Photo by Chad McNeeley
Based on results of a prospective study, investigators are advocating sequential minimal residual disease (MRD) monitoring in pediatric patients with acute lymphoblastic leukemia (ALL) who have detectable MRD after remission induction therapy.
The researchers said their findings show that MRD levels during remission induction treatment have important therapeutic indications, even in the context of MRD-guided therapy, as patients with higher MRD levels have worse outcomes.
Ching-Hon Pui, MD, of St. Jude Children’s Research Hospital in Memphis, Tennessee, and his colleagues described the findings in The Lancet Oncology.
The team analyzed 498 pediatric patients newly diagnosed with ALL, 492 of whom (99%) attained a complete remission following induction therapy and 491 of whom were monitored for MRD.
The researchers first estimated patients’ risk of relapse according to baseline clinical and laboratory features, provisionally classifying them as having a low, standard, or high risk of relapse.
But the investigators also took MRD levels into consideration. They measured MRD on days 19 and 46 of remission induction, on week 7 of maintenance treatment, and on weeks 17, 48, and 120 (the end of treatment).
The team found that 10-year event-free survival (EFS) was significantly worse for patients with 1% or greater MRD levels on day 19, regardless of their initial risk assessment. Ten-year EFS was 64.1% in these patients, compared to 90.7% in patients with lower or no detectable MRD (P<0.001).
Thirteen percent of patients who were deemed low-risk initially and 28% of patients deemed standard-risk initially had 1% or higher MRD levels on day 19. And these levels were associated with worse 10-year EFS.
In the provisional low-risk group, EFS was 69.2% in the high-MRD patients and 95.5% in the low-MRD patients (P<0.001). And in the provisional standard-risk group, 10-year EFS was 65.1% and 82.9%, respectively (P=0.01).
MRD levels at day 46 also appeared to have a bearing on EFS. For patients in the provisional low-risk group who had 1% or higher MRD on day 19 but became MRD-negative on day 46, 10-year EFS was 88.9%, compared to 59.2% for other provisionally low-risk patients who had detectable MRD on day 46 (P=0.02).
MRD levels on days 19 and 46 led to the reclassification of 50 patients from low-risk to a higher risk group that warranted more intensive therapy. The researchers credited the change with boosting survival.

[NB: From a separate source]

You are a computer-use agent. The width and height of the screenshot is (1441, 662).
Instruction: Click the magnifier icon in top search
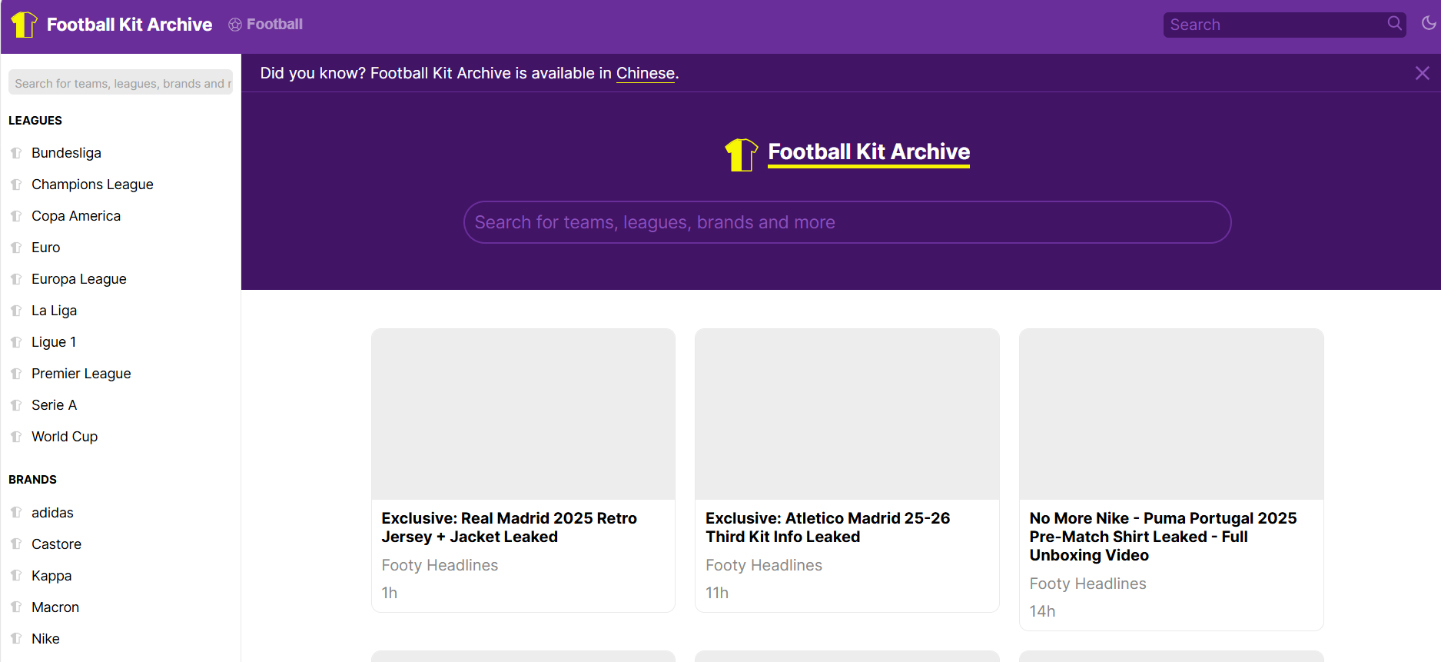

“This analysis shows that MRD-directed therapy clearly contributed to the unprecedented high rates of long-term survival that patients in this study achieved,” Dr Pui said. “MRD proved to be a powerful way to identify high-risk patients who needed more intensive therapy and helped us avoid over-treatment of low-risk patients by reducing their exposure to chemotherapy.”
Still, MRD assessments at days 19 and 46 were not perfect predictors of patient outcomes. Of the patients who were MRD negative after remission induction, MRD re-emerged in 6 patients—4 of the 382 patients studied on week 7, 1 of the 448 studied at week 17, and 1 of the 437 studied at week 48. All but 1 of these patients died despite additional treatment.
On the other hand, relapse occurred in 2 of the 11 patients who had decreasing MRD levels between the end of induction and week 7 of maintenance therapy and were treated with chemotherapy alone.
Taking these results together, the investigators concluded that measuring MRD at days 19 and 46 was sufficient to guide the treatment of most pediatric ALL patients. However, MRD measurements should continue to guide treatment for patients with detectable MRD on day 46.